→ What is being asked
The lines to return are the one containing "Task: Open the 15 captures link" and all that follow it in the entries below, duplicated exactly and nothing else.

→ Data excerpts

*** Begin section ***

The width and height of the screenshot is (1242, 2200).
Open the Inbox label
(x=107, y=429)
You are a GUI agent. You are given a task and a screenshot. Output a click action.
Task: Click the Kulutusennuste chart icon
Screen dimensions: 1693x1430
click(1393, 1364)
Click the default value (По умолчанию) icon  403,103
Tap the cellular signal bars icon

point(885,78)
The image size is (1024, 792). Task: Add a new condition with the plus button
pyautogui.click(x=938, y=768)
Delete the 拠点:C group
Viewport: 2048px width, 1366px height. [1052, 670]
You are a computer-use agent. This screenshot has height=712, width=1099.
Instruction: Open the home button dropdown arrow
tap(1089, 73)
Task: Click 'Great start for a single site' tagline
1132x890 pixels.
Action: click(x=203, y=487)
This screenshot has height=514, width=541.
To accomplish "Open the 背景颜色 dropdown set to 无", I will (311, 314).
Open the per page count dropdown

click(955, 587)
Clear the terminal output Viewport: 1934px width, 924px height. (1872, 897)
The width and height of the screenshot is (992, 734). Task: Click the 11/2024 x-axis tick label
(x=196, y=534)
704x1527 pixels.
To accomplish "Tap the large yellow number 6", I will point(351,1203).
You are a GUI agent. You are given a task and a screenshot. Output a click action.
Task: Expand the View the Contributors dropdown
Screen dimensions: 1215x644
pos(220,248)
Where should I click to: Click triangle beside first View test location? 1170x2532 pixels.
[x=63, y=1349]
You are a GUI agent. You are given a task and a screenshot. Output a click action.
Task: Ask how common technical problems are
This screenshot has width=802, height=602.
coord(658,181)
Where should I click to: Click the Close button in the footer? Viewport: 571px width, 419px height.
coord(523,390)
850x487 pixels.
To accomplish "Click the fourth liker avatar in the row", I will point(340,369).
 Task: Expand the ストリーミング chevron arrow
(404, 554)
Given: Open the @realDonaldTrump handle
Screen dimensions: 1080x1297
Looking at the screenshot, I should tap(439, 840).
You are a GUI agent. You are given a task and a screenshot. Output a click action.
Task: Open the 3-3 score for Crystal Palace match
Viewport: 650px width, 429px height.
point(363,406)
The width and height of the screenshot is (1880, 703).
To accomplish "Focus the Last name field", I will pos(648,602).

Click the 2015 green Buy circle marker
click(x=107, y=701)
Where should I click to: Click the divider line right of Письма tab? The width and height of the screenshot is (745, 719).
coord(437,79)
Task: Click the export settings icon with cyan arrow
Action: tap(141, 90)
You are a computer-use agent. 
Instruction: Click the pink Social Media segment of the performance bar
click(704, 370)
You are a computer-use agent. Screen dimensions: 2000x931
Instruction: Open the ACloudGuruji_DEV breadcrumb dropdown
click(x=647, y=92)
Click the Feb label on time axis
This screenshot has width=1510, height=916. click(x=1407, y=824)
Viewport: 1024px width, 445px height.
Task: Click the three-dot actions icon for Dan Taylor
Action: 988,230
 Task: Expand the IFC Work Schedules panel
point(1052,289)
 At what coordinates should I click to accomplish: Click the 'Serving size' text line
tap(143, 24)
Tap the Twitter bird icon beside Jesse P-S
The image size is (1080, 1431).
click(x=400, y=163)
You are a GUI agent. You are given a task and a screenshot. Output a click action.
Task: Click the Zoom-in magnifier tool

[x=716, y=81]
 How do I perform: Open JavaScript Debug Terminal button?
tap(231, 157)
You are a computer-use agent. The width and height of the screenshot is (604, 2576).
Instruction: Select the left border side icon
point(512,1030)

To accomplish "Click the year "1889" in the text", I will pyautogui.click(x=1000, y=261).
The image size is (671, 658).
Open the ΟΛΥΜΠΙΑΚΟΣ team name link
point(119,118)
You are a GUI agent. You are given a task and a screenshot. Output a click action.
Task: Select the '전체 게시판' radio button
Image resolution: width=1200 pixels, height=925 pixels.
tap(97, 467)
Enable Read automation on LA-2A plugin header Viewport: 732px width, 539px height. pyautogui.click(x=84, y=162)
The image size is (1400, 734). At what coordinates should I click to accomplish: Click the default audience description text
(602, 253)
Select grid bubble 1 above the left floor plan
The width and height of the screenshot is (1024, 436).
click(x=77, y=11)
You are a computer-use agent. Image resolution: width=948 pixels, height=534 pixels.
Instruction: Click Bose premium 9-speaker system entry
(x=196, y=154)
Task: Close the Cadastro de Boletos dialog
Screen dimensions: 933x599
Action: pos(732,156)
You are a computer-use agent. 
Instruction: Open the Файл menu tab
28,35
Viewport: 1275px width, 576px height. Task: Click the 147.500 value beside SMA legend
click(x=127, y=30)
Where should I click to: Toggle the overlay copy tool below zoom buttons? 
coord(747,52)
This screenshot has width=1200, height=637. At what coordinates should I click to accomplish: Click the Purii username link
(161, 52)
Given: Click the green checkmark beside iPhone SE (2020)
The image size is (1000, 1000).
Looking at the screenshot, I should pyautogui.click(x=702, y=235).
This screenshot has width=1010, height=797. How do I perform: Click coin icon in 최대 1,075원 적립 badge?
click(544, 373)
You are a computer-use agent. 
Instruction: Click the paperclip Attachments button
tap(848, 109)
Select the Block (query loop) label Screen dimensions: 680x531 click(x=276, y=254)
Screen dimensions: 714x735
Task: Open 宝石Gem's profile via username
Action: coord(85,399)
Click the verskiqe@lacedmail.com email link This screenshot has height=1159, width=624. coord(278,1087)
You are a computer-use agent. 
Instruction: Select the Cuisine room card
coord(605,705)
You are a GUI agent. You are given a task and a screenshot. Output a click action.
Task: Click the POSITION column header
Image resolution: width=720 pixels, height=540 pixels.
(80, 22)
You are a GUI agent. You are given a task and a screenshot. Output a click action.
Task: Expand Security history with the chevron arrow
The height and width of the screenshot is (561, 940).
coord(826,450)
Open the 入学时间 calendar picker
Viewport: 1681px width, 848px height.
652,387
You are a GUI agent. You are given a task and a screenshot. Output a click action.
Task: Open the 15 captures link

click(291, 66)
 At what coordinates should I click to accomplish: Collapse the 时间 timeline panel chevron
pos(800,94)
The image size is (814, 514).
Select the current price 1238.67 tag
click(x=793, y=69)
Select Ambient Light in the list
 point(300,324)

*** End section ***

→ Answer box
Task: Open the 15 captures link

click(291, 66)
 At what coordinates should I click to accomplish: Collapse the 时间 timeline panel chevron
pos(800,94)
The image size is (814, 514).
Select the current price 1238.67 tag
click(x=793, y=69)
Select Ambient Light in the list
 point(300,324)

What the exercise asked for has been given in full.